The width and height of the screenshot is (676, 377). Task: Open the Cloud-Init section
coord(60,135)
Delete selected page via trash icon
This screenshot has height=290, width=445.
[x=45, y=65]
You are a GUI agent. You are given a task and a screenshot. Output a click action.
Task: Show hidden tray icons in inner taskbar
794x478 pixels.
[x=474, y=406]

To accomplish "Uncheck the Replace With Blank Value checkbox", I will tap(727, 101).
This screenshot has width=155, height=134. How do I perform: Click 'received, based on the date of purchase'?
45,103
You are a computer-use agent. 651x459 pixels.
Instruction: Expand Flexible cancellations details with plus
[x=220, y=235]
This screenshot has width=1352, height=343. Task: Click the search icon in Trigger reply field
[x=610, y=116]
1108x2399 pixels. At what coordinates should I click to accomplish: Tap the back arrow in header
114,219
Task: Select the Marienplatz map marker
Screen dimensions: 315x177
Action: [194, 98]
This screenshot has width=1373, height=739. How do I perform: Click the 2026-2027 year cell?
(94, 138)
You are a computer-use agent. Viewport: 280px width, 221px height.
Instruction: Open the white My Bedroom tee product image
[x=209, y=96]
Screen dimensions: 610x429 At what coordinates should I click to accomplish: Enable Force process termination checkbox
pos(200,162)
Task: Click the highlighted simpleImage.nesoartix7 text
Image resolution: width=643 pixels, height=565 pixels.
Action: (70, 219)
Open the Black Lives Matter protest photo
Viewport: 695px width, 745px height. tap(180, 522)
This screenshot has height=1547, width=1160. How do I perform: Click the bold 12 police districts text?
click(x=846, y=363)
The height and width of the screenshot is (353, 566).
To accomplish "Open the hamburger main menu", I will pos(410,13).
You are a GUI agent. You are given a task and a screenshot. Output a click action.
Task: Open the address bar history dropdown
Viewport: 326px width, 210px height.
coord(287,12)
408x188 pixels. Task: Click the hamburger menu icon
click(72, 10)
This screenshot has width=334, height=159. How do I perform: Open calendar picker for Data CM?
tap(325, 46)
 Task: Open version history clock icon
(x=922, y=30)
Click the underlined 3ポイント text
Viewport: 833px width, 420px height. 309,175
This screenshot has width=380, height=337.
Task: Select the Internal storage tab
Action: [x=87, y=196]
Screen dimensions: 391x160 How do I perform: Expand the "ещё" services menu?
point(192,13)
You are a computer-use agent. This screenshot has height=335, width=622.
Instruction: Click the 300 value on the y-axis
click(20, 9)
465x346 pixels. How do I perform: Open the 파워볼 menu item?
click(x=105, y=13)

——

## TASK PROMPT
Each entry above is to be written out exactly.

## TASK RESPONSE
The width and height of the screenshot is (676, 377). Task: Open the Cloud-Init section
coord(60,135)
Delete selected page via trash icon
This screenshot has height=290, width=445.
[x=45, y=65]
You are a GUI agent. You are given a task and a screenshot. Output a click action.
Task: Show hidden tray icons in inner taskbar
794x478 pixels.
[x=474, y=406]

To accomplish "Uncheck the Replace With Blank Value checkbox", I will tap(727, 101).
This screenshot has width=155, height=134. How do I perform: Click 'received, based on the date of purchase'?
45,103
You are a computer-use agent. 651x459 pixels.
Instruction: Expand Flexible cancellations details with plus
[x=220, y=235]
This screenshot has width=1352, height=343. Task: Click the search icon in Trigger reply field
[x=610, y=116]
1108x2399 pixels. At what coordinates should I click to accomplish: Tap the back arrow in header
114,219
Task: Select the Marienplatz map marker
Screen dimensions: 315x177
Action: [194, 98]
This screenshot has width=1373, height=739. How do I perform: Click the 2026-2027 year cell?
(94, 138)
You are a computer-use agent. Viewport: 280px width, 221px height.
Instruction: Open the white My Bedroom tee product image
[x=209, y=96]
Screen dimensions: 610x429 At what coordinates should I click to accomplish: Enable Force process termination checkbox
pos(200,162)
Task: Click the highlighted simpleImage.nesoartix7 text
Image resolution: width=643 pixels, height=565 pixels.
Action: (70, 219)
Open the Black Lives Matter protest photo
Viewport: 695px width, 745px height. tap(180, 522)
This screenshot has height=1547, width=1160. How do I perform: Click the bold 12 police districts text?
click(x=846, y=363)
The height and width of the screenshot is (353, 566).
To accomplish "Open the hamburger main menu", I will pos(410,13).
You are a GUI agent. You are given a task and a screenshot. Output a click action.
Task: Open the address bar history dropdown
Viewport: 326px width, 210px height.
coord(287,12)
408x188 pixels. Task: Click the hamburger menu icon
click(72, 10)
This screenshot has width=334, height=159. How do I perform: Open calendar picker for Data CM?
tap(325, 46)
 Task: Open version history clock icon
(x=922, y=30)
Click the underlined 3ポイント text
Viewport: 833px width, 420px height. 309,175
This screenshot has width=380, height=337.
Task: Select the Internal storage tab
Action: [x=87, y=196]
Screen dimensions: 391x160 How do I perform: Expand the "ещё" services menu?
point(192,13)
You are a computer-use agent. This screenshot has height=335, width=622.
Instruction: Click the 300 value on the y-axis
click(20, 9)
465x346 pixels. How do I perform: Open the 파워볼 menu item?
click(x=105, y=13)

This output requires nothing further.